Enter Reverse Researcher: an AI tool that flips the research process. Fueled by Perplexity’s Sonar API, it empowers users to see both sides of any conclusion—backed by real-time sources.
🧠 What I Learned
This project was my crash course in:
- Real-time prompt engineering for factual accuracy and citation clarity
- Handling user ambiguity in natural language inputs
- Designing a research UI that balances simplicity and transparency
- Fine-tuning API interactions with Perplexity Sonar for follow-ups and reasoning
I also learned how important it is to guide models with strong system prompts and trust-building features like citation verification and chain-of-thought reasoning.
🛠️ How I Built It
Tech Stack
- Frontend: React + Vite
- Styling: TailwindCSS
- AI Backend: Perplexity’s Sonar API (
sonar-small-chat)
Core Features
- Takes any conclusion as input
- Returns supporting and opposing evidence, using Sonar's real-time web search and citation capabilities
- Users can select their research angle: Support Only, Oppose Only, or Balanced
- Evidence includes citations and source credibility explanations
- Supports follow-up questions for deeper exploration
- Allows export to PDF
🧗 Challenges Faced
- Model Access: I initially used an unsupported model (
sonar-research-pro) and hit API errors until I aligned withsonar-small-chat - Citations & Reliability: Getting citations to display cleanly while preserving chain-of-thought clarity required prompt tuning and layout iterations
- Design Simplicity: Creating a clean UX while keeping advanced features like follow-up, export, and multiple views was a balancing act
- Real-time Debugging: Handling API rate limits, 400s, and malformed responses gracefully was critical to build user trust
🚧 What’s Next
Reverse Researcher has strong potential for growth and impact.

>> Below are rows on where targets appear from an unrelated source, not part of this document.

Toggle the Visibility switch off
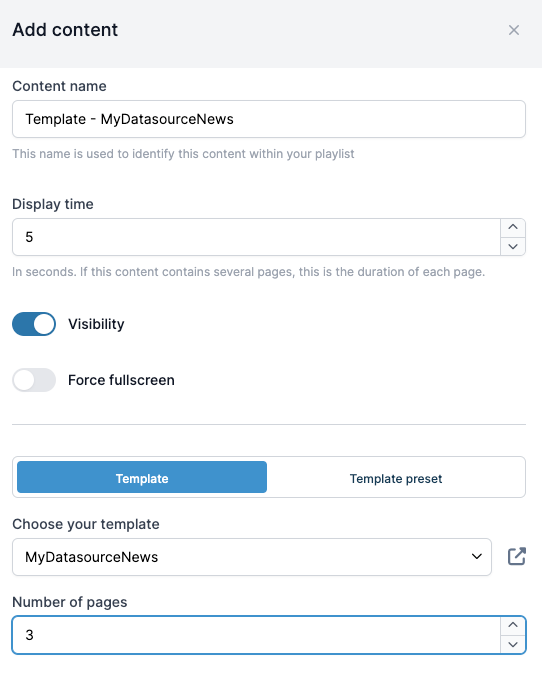The image size is (542, 683). point(34,324)
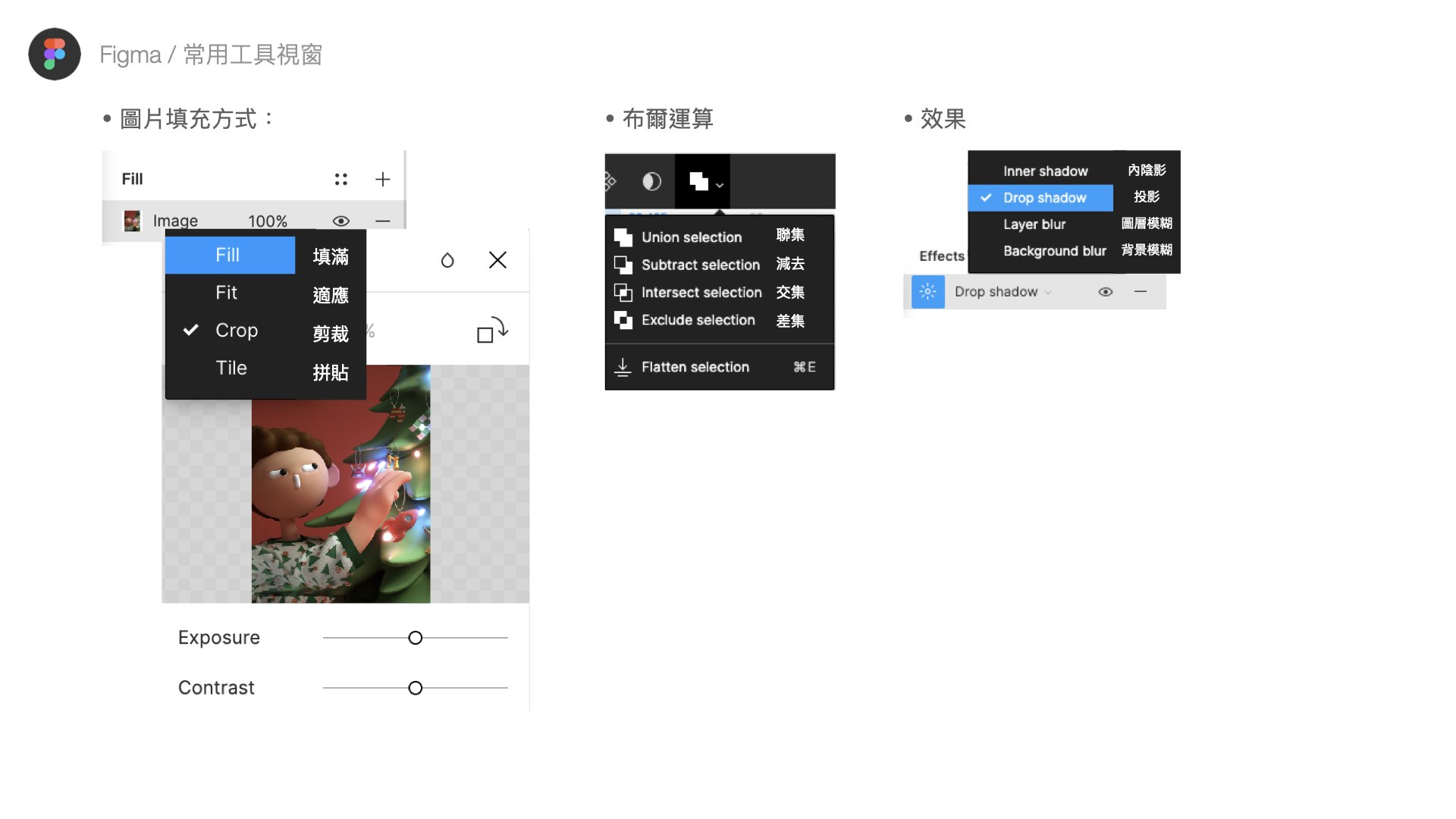Click the Fill style grid icon
The image size is (1456, 819).
(x=341, y=179)
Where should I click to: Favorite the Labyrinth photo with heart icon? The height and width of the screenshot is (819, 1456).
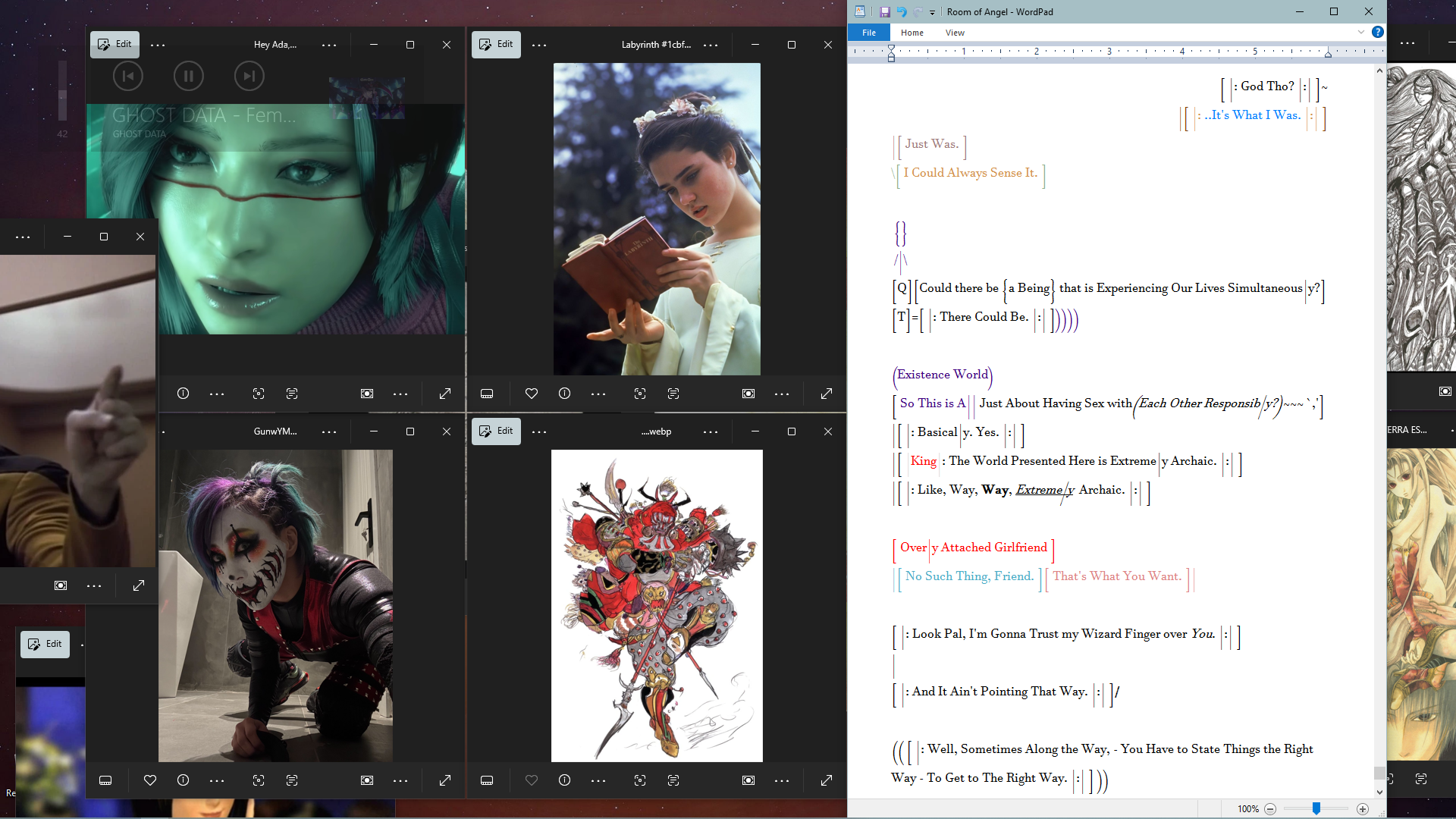[531, 394]
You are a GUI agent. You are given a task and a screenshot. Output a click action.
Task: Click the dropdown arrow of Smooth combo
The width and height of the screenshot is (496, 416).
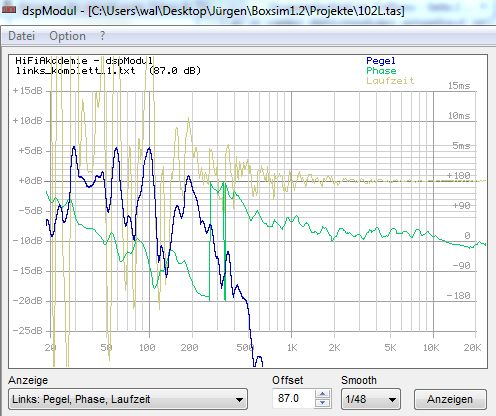pos(392,399)
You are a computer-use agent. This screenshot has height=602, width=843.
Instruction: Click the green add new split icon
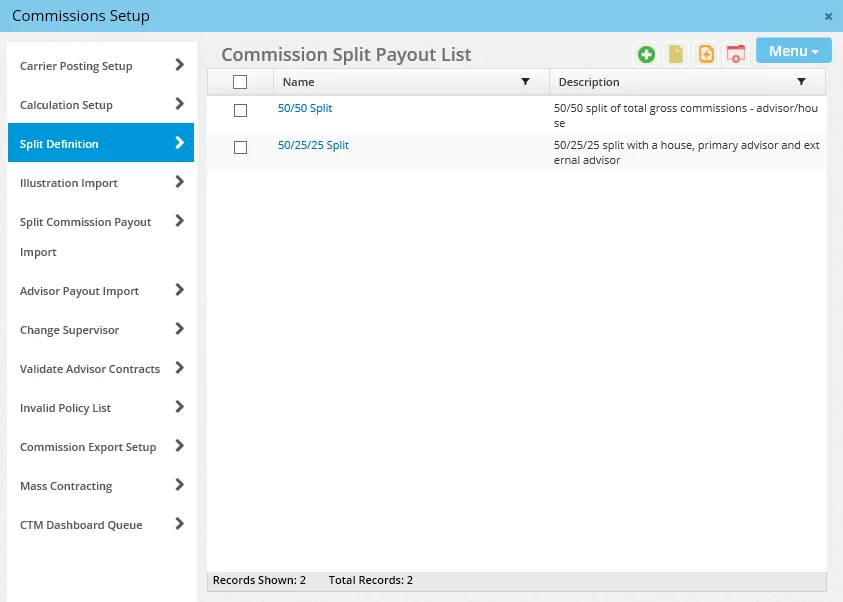[646, 52]
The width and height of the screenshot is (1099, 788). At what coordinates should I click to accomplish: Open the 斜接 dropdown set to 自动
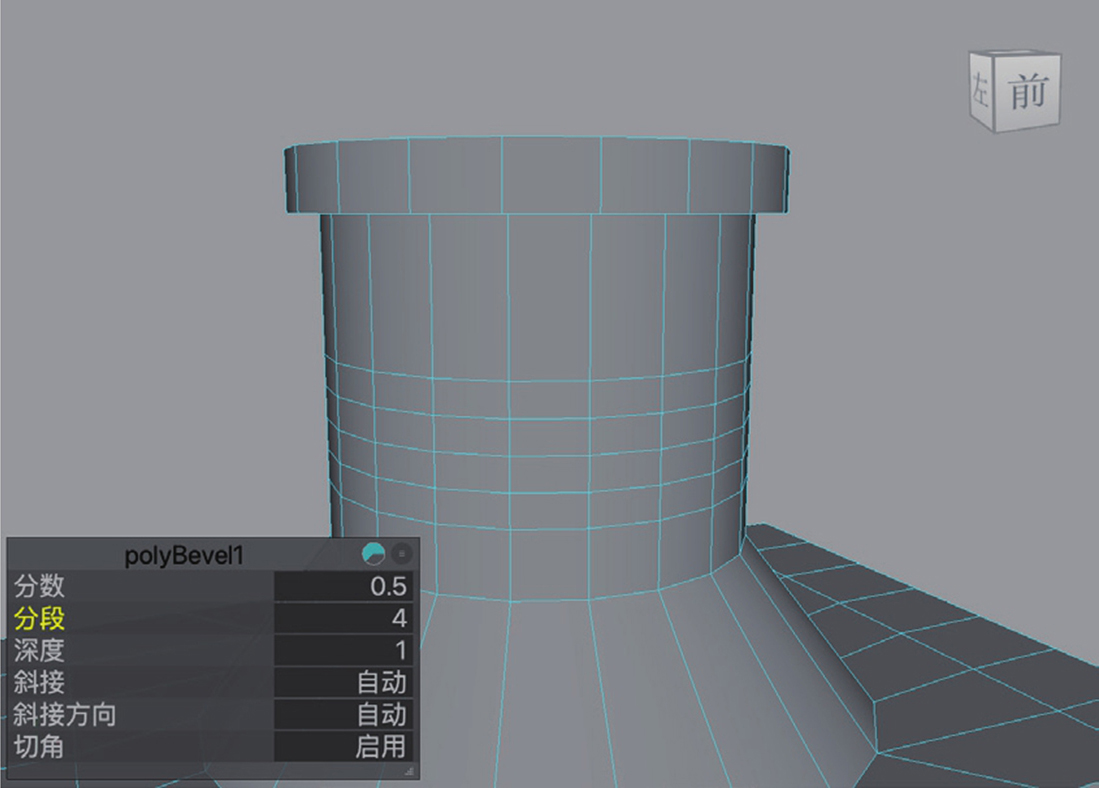343,682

Some of the features I’d love to explore next:
- Citation Filtering: Let users choose academic-only, news-only, or mixed source types
- Bias Detection: Flag possible source or phrasing bias in support/opposition arguments
- Browser Extension: Enable one-click research on any sentence from a web article or tweet
- Team Mode: Support multi-user sessions for classroom debate prep or peer reviews
- Custom Agents: Let users tune tone or depth: academic, journalistic, legal, etc.
💡 Final Thoughts
Reverse Researcher isn't just a hackathon project—it's a small step toward AI-enhanced critical thinking. I’m proud to contribute a tool that doesn’t just give answers, but reveals complexity.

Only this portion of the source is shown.